> [Stored items]
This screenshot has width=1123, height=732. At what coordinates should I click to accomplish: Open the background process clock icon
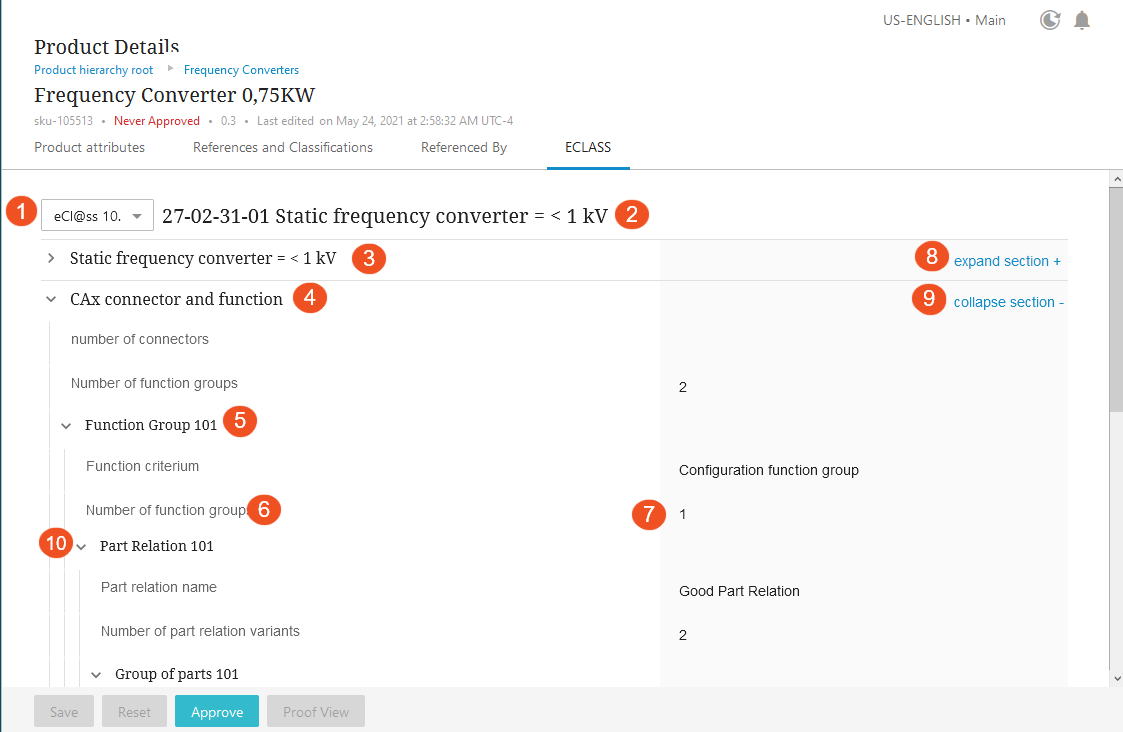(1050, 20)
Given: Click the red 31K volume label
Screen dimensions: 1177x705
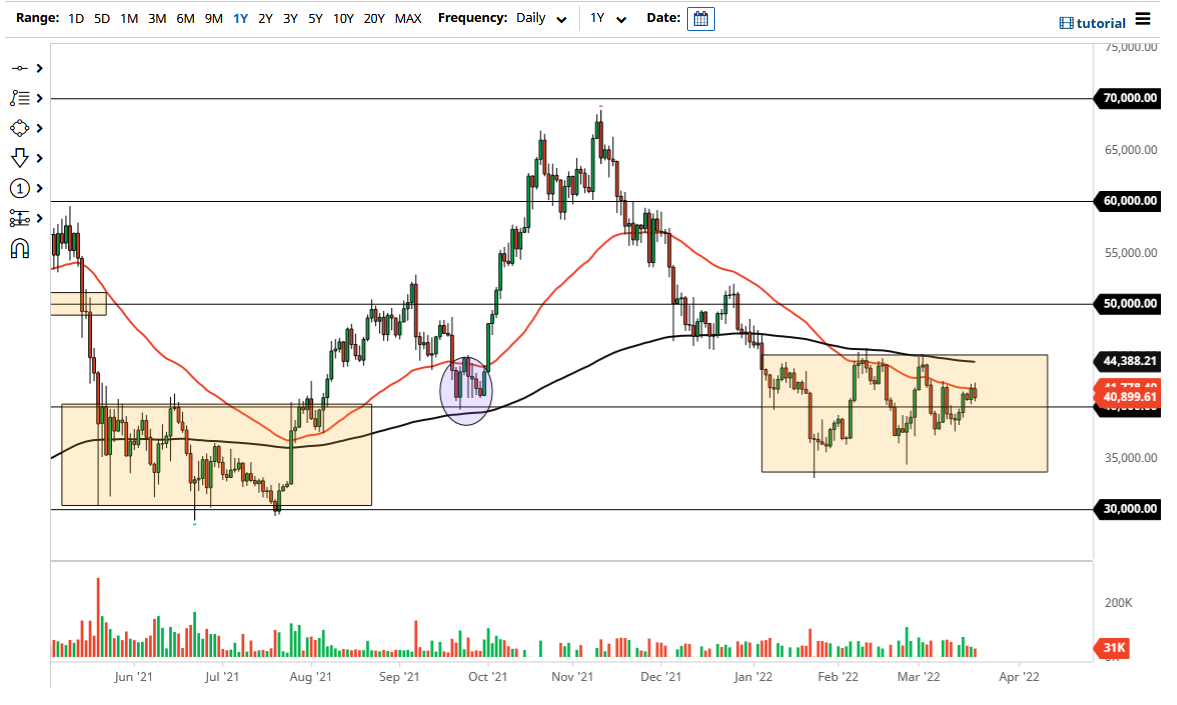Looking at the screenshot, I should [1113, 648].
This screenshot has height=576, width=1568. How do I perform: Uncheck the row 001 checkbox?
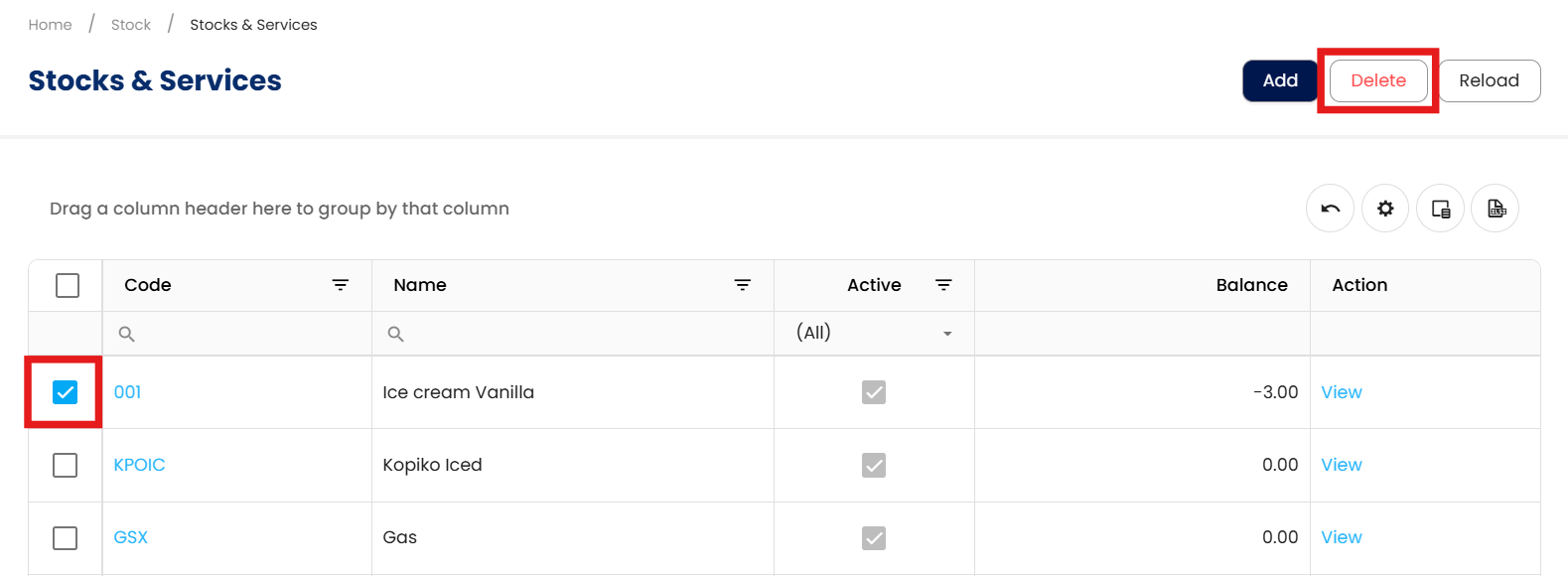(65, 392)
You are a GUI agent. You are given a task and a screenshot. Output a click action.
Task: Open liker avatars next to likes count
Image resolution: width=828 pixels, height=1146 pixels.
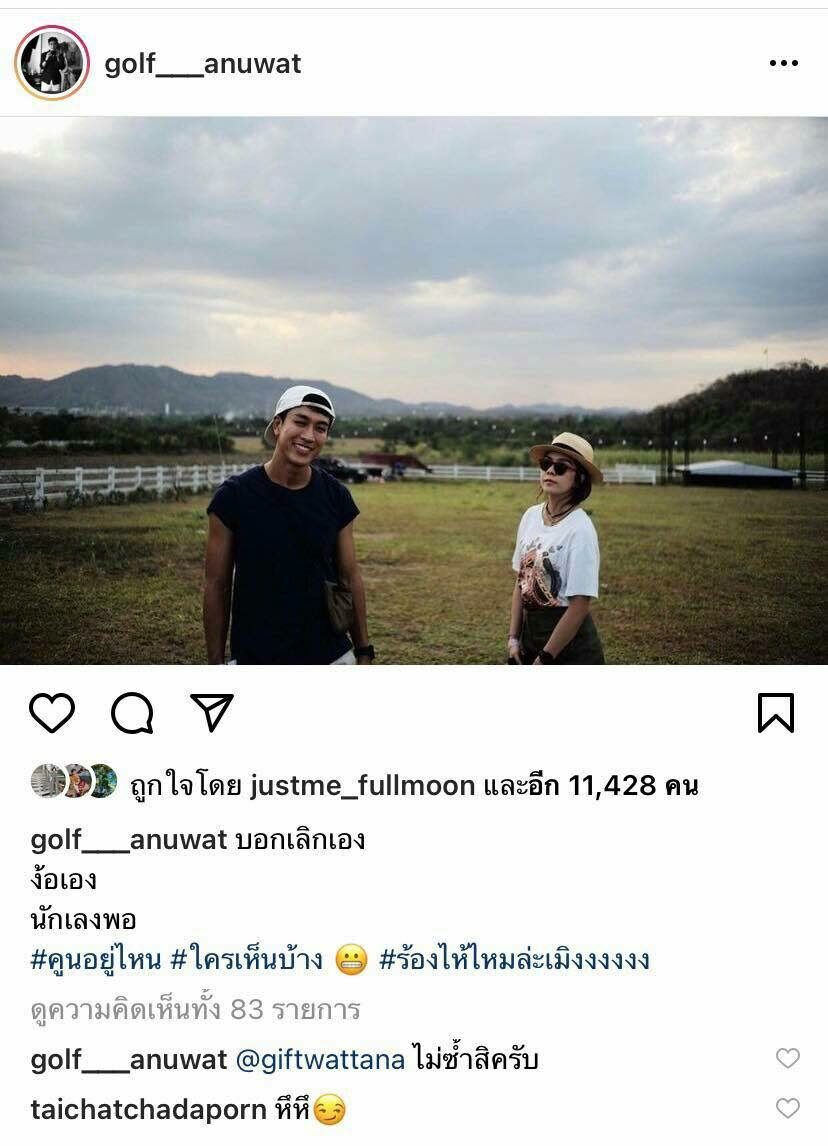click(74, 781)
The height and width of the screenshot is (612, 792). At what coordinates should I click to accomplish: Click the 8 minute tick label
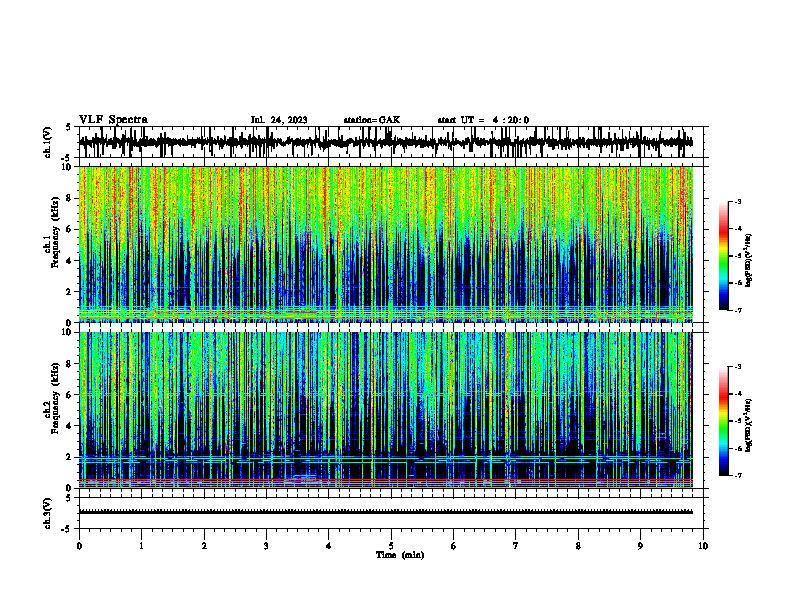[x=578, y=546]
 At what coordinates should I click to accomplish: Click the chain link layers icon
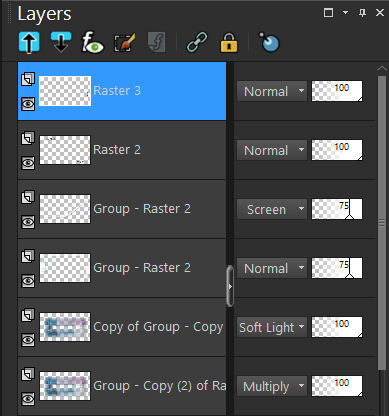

> [What is expected] Every picture stays out; reproduce exactly the lines from the one with "Image resolution: width=828" through the last line of the data above.

> [Completed exercise]
Image resolution: width=828 pixels, height=1146 pixels.
click(74, 781)
The height and width of the screenshot is (612, 792). At what coordinates should I click to accomplish: Click the 8 minute tick label
[x=578, y=546]
 At what coordinates should I click to accomplish: Click the chain link layers icon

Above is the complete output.